I have a child that will not go to sleep without her pacifier, who wants to play in her crib instead of nap in it, and sleeps – only if I’m holding her or laying next to her in my bed. If I hold her to go to sleep, then put her in her crib, she wakes up every few hours (or on the bad nights every hour) and wants her pacifier or to hold my hand while she goes back to sleep. She refuses to let her dad calm her back to a slumber.

None of my other kids did this. They both slept beautifully. Before I had Gummy I had the strict opinion that babies and kids did not belong in their parents beds. Or rather – my kids did not belong in my bed. I knew, though, that because the new baby would be sharing our bedroom that there would be some sort of sleep issues. I should start a damn psychic hotline.
Lately, to just be able to sleep a decent stretch without having to get out of the bed and soothe Gummy back to sleep, I’ve brought her into bed with me. This usually means that Mike and I are sleeping uncomfortably, while she has the space she needs or poor dad is sleeping in the chair in the bedroom and letting the girls spread out. None of us are getting the restful sleep we need.

I have read up on the Ferber Method of sleep training lately, knowing that it was most likely my only choice to get her to learn how to sleep on her own in her own bed (even if I try soothing her without picking her up, she still wakes up throughout the night).
I also knew that I didn’t have the balls to actually let her cry it out. So, I put it off. Or I totally half-assed it. There is no half-assing Ferber. You’re either all in or you’re waking up multiple times a night, sleeping while standing up with your hand inside a crib so a baby can cuddle it.
I agree that it will probably traumatize me more than her. I tried again yesterday with her naps and with going to bed. She started to get the hang of going to sleep, but the most she cried was for 30 min (this was with me checking on her several times per the Ferber “rules”). This can be torture. She went to sleep last night in her crib. Exhaustion finally took over and she was sitting up, slumped over, with the crib slat in her hands, sleeping. This totally broke my heart.
I can probably deal with that for a few days, but the real problem is this: we share a room with the baby and she can sit up and stand in the crib. In the middle of the night when she wakes, what am I supposed to do? Let her stare at me crying, wondering why I’m not coming to her? I can’t do it. I just can’t.

I read an article that said that to really use the Ferber Method of sleep training correctly and successfully, you need to have reached that breaking point. The point that you will do anything to get your child to sleep – and in turn – get some sleep for yourself. Maybe I haven’t actually reached that point. Maybe I’m not so against her being in the bed. Maybe I’m not strong enough. Maybe Ferber can kiss my round ass.
I don’t know. But, what I do know is that Gummy really likes being next to Mommy. I need to take steps to break the separation anxiety if I can. Hopefully it will work itself into her sleep pattern. Other than that, after searching for what seemed like forever online, these are the solutions that I found:

1. Put up a room divider to block her view of the bed, if I’m going to try the Ferber Method again.
2. Move her to a pack n play in the living room when it’s time for Mike and I to sleep. That way it’s easier to comfort then leave in the middle of the night.

Problems to solve:
(A) In the post about Gummy's sleep, what point does the article the writer read say a parent must have reached to use the Ferber Method correctly and successfully?
(B) Decide whether each statement agrees with the post about Gummy's sleep: (i) When the writer tried the Ferber Method yesterday, Gummy cried for no longer than 30 minutes. (ii) Gummy lets her dad calm her back to sleep. (iii) The writer's other kids also had trouble sleeping.

Data for locating words and elements:
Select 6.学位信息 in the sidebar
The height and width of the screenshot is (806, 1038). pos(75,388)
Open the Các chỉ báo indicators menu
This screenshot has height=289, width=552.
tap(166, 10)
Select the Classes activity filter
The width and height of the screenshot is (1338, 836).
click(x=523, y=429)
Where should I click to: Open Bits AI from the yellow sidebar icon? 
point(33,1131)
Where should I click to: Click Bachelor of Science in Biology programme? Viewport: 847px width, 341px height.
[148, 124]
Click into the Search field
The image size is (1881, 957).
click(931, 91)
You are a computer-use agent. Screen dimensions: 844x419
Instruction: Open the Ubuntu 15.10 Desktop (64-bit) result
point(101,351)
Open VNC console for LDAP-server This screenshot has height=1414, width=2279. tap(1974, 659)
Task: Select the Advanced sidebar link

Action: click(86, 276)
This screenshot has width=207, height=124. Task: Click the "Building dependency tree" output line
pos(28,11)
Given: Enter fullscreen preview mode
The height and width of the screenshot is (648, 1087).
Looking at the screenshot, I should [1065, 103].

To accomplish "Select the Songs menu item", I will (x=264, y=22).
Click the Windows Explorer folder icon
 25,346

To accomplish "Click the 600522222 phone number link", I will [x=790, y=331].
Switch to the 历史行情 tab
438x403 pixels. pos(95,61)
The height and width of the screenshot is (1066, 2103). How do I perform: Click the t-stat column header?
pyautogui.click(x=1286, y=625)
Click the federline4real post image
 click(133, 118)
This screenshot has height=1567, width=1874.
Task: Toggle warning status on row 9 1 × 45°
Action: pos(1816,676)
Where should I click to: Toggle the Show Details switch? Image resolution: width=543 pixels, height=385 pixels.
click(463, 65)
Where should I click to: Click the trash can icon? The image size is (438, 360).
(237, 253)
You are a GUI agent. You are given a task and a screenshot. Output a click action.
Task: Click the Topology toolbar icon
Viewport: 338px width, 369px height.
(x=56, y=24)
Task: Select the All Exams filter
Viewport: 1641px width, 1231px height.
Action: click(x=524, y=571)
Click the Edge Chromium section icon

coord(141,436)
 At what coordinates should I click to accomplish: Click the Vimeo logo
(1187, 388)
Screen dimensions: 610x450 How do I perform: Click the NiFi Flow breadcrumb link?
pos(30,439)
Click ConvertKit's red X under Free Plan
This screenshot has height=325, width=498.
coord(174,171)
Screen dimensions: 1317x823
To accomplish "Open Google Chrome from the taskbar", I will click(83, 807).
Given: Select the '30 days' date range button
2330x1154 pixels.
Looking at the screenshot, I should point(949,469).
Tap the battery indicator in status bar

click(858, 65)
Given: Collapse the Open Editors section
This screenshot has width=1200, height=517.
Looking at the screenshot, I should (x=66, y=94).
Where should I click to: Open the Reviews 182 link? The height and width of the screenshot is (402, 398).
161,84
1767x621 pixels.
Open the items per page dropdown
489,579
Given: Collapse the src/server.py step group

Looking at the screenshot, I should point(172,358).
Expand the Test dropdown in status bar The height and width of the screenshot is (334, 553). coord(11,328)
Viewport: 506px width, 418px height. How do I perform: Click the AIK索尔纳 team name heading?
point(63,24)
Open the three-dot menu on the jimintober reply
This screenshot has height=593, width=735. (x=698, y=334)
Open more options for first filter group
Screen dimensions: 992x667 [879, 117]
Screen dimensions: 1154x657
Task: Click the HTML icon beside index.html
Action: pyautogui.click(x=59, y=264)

Answers for the exercise:
(A) A breaking point, where the parent will do anything to get the child to sleep.

(B)
(i) Yes: "the most she cried was for 30 min"
(ii) No: "She refuses to let her dad calm her back to a slumber."
(iii) No: "None of my other kids did this. They both slept beautifully."